Deke ignored them, as was perhaps wise. “Have you guys ever been to Morocco?”

He did not and could not know the can of worms he had just opened, so Jemma only slid her foot over to rest atop of Fitz’s as she answered calmly, “I’ve just had a brief stopover there. Fitz went once without me. He didn’t...have a very good experience.”

“You should really go again. It’s the best place I’ve ever been.” Deke took a long swig of cocoa, leaving a streak of chocolate across his upper lip. “But everywhere I go is amazing. Not just, like, how it looks, but how people talk and act and dress and what they eat and everything. I think I could travel for three more years before I run out of new things to see.”

“Maybe a few more than three,” Fitz said, not unkindly.

“Man.” Deke shook his head. “Is there a job that just, like, lets you travel all the time? That’s the one I want. I’ll never see everything I want to if I have to keep working all the time.”

Fitz shook his head. “The unfortunate reality of adulthood.”

“No, that’s not quite true,” Jemma said, snagging Fitz’s empty mug as she pushed back from the table. “More cocoa, Deke? People travel for work in many kinds of jobs. Business, or athletics, or—”

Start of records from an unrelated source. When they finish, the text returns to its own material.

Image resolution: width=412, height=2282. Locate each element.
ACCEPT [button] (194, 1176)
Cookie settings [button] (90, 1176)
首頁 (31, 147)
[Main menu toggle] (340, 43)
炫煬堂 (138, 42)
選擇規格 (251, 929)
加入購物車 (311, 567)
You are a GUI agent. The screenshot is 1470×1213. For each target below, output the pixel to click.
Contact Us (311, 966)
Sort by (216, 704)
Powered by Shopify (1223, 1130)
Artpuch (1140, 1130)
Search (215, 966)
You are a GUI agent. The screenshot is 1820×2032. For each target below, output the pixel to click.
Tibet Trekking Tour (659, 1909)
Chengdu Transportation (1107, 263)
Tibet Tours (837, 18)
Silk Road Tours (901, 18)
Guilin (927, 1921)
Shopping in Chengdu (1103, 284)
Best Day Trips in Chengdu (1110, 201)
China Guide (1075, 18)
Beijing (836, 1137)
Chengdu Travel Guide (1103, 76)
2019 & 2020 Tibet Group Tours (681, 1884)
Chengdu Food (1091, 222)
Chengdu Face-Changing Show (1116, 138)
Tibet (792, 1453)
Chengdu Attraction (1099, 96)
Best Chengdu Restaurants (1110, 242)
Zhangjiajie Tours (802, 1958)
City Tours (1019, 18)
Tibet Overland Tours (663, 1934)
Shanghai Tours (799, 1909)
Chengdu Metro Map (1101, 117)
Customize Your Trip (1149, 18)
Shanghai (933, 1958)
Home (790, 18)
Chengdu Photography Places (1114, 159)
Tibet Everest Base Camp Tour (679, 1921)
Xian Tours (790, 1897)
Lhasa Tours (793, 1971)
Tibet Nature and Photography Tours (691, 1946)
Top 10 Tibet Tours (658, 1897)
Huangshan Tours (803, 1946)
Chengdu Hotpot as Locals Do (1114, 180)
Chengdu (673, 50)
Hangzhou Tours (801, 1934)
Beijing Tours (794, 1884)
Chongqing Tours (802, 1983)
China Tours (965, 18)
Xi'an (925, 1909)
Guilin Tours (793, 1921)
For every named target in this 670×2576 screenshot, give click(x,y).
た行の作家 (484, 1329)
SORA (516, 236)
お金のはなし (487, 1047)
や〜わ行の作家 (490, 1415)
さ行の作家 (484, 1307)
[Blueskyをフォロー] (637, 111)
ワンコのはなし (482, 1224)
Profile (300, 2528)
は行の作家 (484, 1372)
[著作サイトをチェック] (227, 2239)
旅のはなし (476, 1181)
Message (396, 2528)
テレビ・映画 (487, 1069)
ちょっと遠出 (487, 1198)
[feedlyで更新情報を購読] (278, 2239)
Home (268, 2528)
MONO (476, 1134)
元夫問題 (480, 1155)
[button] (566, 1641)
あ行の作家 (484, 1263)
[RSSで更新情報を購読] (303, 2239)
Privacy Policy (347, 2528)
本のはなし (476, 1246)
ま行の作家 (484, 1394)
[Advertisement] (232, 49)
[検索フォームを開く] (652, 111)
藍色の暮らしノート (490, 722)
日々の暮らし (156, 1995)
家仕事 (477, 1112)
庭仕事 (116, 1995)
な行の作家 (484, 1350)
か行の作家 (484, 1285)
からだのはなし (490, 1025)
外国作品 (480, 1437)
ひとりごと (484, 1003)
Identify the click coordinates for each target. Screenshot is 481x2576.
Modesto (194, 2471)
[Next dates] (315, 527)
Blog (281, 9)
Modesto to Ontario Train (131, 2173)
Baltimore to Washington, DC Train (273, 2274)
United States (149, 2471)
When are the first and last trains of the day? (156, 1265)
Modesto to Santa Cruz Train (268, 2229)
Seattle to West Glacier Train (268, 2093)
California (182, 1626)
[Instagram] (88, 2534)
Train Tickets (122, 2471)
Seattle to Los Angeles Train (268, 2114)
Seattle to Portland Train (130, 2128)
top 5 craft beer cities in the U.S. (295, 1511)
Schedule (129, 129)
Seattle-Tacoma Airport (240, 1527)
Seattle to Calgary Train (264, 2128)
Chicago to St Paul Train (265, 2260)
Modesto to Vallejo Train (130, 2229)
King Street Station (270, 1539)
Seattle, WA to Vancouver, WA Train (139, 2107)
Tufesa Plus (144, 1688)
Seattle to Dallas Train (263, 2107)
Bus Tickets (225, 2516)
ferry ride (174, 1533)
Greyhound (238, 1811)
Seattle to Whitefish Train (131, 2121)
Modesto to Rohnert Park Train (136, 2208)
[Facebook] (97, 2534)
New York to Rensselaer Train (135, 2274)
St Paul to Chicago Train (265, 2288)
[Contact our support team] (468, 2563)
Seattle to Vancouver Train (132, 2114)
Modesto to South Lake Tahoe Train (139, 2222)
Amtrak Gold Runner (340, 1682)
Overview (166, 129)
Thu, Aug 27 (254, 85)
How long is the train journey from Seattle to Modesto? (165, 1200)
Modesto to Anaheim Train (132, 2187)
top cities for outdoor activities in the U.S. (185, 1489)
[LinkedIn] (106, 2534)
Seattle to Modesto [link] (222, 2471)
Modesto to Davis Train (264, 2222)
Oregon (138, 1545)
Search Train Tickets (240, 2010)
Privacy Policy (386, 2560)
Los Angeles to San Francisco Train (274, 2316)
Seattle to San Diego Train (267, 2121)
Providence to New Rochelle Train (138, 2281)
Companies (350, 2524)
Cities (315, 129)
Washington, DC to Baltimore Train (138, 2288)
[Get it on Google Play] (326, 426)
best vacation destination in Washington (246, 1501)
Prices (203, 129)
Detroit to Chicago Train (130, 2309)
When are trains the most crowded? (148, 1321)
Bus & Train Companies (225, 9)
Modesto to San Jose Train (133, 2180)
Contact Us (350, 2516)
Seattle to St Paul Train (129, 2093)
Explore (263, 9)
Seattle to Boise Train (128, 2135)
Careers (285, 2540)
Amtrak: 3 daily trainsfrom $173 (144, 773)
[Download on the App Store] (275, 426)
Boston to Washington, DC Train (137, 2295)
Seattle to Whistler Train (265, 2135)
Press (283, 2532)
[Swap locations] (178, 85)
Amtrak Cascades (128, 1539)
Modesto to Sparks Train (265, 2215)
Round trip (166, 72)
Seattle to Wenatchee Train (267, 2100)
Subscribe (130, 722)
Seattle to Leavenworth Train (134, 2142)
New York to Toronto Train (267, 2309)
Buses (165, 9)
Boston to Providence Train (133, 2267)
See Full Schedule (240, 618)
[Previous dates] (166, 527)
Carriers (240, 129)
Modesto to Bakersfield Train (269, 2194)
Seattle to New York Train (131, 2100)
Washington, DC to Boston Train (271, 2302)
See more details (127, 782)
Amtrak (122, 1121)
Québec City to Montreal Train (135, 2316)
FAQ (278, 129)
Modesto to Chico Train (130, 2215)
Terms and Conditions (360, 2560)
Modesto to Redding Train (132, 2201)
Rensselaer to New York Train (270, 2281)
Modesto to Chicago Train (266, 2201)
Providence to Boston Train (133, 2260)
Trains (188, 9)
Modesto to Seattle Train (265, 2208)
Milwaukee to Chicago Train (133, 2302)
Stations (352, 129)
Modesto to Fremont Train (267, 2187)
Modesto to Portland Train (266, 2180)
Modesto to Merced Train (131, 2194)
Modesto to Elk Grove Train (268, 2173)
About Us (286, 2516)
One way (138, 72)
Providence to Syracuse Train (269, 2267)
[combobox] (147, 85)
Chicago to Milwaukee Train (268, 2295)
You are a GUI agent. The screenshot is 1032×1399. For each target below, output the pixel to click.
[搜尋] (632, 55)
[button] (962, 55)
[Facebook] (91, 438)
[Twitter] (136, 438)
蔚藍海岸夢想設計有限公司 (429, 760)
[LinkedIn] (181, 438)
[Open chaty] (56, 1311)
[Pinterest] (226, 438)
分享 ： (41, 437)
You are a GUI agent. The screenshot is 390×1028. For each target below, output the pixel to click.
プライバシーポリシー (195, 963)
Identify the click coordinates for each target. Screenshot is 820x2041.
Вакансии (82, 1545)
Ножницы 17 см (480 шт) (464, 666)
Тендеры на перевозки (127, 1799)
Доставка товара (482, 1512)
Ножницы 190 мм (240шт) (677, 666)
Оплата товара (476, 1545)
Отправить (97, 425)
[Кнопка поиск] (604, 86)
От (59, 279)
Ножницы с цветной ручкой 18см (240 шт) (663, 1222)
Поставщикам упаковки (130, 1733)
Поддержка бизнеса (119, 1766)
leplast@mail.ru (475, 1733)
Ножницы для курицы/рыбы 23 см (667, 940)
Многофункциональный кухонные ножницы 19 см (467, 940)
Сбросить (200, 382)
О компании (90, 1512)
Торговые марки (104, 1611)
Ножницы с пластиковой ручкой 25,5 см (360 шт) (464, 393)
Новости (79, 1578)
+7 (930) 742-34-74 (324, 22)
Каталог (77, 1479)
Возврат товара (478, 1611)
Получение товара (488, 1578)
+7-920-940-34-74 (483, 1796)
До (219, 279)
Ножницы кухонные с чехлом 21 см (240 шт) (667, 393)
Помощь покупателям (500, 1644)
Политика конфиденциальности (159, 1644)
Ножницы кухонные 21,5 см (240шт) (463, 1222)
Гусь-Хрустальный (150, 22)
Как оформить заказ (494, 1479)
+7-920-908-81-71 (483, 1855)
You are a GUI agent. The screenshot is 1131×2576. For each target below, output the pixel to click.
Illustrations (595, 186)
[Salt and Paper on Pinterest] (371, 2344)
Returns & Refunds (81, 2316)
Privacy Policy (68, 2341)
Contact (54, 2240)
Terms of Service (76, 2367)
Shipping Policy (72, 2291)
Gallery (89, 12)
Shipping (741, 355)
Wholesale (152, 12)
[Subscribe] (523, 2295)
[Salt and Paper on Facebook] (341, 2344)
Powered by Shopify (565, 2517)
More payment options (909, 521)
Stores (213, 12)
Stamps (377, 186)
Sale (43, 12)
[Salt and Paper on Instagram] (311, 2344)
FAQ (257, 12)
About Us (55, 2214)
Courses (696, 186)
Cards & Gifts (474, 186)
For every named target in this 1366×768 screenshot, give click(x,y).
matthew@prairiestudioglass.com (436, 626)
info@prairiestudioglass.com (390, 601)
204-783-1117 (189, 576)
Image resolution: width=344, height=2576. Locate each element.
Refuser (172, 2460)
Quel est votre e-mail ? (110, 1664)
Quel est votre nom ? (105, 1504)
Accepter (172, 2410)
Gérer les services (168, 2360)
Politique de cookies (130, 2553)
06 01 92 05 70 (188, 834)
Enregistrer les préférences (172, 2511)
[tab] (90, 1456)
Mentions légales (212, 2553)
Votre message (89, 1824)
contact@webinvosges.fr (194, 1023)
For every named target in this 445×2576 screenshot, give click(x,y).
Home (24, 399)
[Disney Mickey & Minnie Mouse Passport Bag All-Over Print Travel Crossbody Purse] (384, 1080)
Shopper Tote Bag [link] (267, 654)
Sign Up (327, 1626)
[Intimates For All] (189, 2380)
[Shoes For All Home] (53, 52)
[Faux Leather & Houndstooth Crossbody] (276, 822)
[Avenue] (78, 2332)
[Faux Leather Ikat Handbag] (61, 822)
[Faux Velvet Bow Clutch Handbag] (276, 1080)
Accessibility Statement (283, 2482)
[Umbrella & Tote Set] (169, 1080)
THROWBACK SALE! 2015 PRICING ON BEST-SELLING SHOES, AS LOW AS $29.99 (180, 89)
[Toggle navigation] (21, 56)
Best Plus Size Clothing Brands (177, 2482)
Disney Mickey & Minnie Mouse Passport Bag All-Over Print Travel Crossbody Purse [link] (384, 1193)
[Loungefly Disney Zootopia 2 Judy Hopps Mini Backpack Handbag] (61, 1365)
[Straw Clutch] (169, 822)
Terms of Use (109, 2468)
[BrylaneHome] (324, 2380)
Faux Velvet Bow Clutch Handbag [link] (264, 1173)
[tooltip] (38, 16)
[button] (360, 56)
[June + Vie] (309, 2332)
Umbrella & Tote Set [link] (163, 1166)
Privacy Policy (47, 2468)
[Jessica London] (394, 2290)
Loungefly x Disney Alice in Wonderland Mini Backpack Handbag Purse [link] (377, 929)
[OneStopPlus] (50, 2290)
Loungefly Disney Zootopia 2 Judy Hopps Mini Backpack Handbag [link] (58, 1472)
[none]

“Phil from  _The_   _Amazing Race_?” Deke held out his mug obediently. “I already thought about that. He’s had that job for, like, thirty years, so when he dies I’m ready. But people get a lot older now than they did in the future. I don’t know if I want to wait that long.”

Jemma turned her back quickly to hide her smile, busying herself with the electric kettle and leaving Fitz to explain that (a) television seasons do not necessarily equate to years and (b) television hosting was not exactly a viable career path, much less becoming a host on a specific show. “You basically have to already be famous,” he said as she brought their fresh brews to the table. “Or, I guess, really, really lucky.”

“But I am really, really lucky.”

“It’s just a figure of speech,” Fitz said, “there’s no such thing as luck, really.”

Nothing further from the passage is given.